Fix 'IndentationError: expected an indented block' in Python

beginner🐍 Python2026-03-17| Python 2.x / 3.x, any OS (Linux, macOS, Windows), any editor or terminal

Error Message

IndentationError: expected an indented block
#python#indentation#syntax

TL;DR

You wrote a colon (:) but left the block below it empty. Python can't proceed without at least one statement there. Either add the actual code, or drop in a pass as a placeholder. Also check that you're not mixing tabs and spaces β€” Python 3 treats that as a hard error.

What Triggers This Error

In Python, a colon isn't just punctuation β€” it's a promise. Every statement ending with : must be followed by an indented block. This applies to if, else, elif, for, while, def, class, with, and try/except/finally.

Skip the body, and Python throws:

IndentationError: expected an indented block

Common Scenarios and Fixes

1. Empty function or class body

You stub out a function or class but haven't written the body yet:

# Bad
def my_function():

class MyClass:

Fix β€” add pass:

# Good
def my_function():
    pass

class MyClass:
    pass

2. Comment-only body

Comments don't count as statements. Python still sees an empty block β€” that # TODO might as well not be there:

# Bad
def process():
    # TODO: implement this

def main():
    # coming soon

Fix β€” pair the comment with pass:

# Good
def process():
    # TODO: implement this
    pass

3. if/else with missing body

# Bad
if condition:
else:
    do_something()

Fix:

# Good
if condition:
    pass
else:
    do_something()

4. try/except with empty block

# Bad
try:
except ValueError:
    handle_error()

Fix:

# Good
try:
    risky_call()
except ValueError:
    handle_error()

5. Mixed tabs and spaces

This one's easy to miss. The code looks indented in your editor, but one line uses a tab while another uses spaces. Python 3 rejects this outright. You might see a TabError, but it sometimes surfaces as an IndentationError instead.
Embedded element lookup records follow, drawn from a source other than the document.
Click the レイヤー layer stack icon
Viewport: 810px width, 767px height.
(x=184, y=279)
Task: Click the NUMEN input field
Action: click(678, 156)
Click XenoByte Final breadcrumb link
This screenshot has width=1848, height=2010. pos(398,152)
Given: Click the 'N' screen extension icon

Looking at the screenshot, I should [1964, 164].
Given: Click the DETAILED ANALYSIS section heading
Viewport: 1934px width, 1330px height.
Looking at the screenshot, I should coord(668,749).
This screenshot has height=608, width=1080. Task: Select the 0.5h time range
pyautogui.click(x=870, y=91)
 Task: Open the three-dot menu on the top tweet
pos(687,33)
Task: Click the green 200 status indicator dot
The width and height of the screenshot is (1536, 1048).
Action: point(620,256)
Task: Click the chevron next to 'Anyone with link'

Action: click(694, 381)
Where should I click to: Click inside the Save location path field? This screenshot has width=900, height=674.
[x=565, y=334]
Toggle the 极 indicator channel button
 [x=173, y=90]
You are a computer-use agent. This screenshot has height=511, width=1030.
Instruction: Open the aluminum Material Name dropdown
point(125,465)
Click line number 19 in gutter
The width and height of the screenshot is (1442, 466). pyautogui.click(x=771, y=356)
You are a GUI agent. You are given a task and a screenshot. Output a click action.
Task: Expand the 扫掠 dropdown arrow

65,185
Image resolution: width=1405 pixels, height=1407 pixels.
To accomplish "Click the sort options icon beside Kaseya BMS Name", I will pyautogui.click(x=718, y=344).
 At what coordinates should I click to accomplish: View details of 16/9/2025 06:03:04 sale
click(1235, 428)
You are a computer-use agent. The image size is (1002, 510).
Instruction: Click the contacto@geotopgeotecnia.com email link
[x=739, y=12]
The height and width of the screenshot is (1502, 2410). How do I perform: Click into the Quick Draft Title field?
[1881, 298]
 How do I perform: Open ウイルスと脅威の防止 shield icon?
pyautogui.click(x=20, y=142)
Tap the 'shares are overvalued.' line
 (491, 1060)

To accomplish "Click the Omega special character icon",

# Bad (tab on one line, spaces on another)
def greet():
	print("hello")   # tab
    print("world")   # spaces

Standardize to spaces β€” 4 per level, as PEP 8 recommends:

def greet():
    print("hello")
    print("world")

To bulk-convert in your editor: VS Code β†’ Command Palette β†’ "Convert Indentation to Spaces". In vim, run :retab. From the terminal:

expand -t 4 myfile.py > myfile_fixed.py

6. Accidentally un-indented block

# Bad
for item in items:
print(item)   # not indented

Fix:

# Good
for item in items:
    print(item)

Reading the Traceback

Python's error message points straight at the problem:

  File "script.py", line 5
    def helper():
              ^
IndentationError: expected an indented block

Line 5 is where Python expected a body to begin. Look at the line before the caret β€” that's your colon. The block below it is empty or indented wrong.

Quick Checklist

  • Every : at the end of a line must be followed by an indented block on the next line.
  • Empty blocks need pass.
  • A comment alone doesn't satisfy the block requirement β€” add pass below it.
  • Use spaces only β€” 4 per level. Set your editor to insert spaces when you press Tab.
  • Run python -m py_compile yourfile.py to catch syntax errors before executing.

Verifying the Fix

Run a quick syntax check without executing the file:

python -m py_compile script.py
echo $?   # 0 means clean

For broader style and error checking, flake8 covers more ground:

pip install flake8
flake8 script.py

No output, no problems. If py_compile exits with 0, the IndentationError is gone.

Editor Settings to Prevent This

  • VS Code: set "editor.tabSize": 4 and "editor.insertSpaces": true in settings.json.
  • PyCharm: already defaults to 4-space indentation for Python files.
  • Vim: add autocmd FileType python setlocal expandtab shiftwidth=4 tabstop=4 to .vimrc.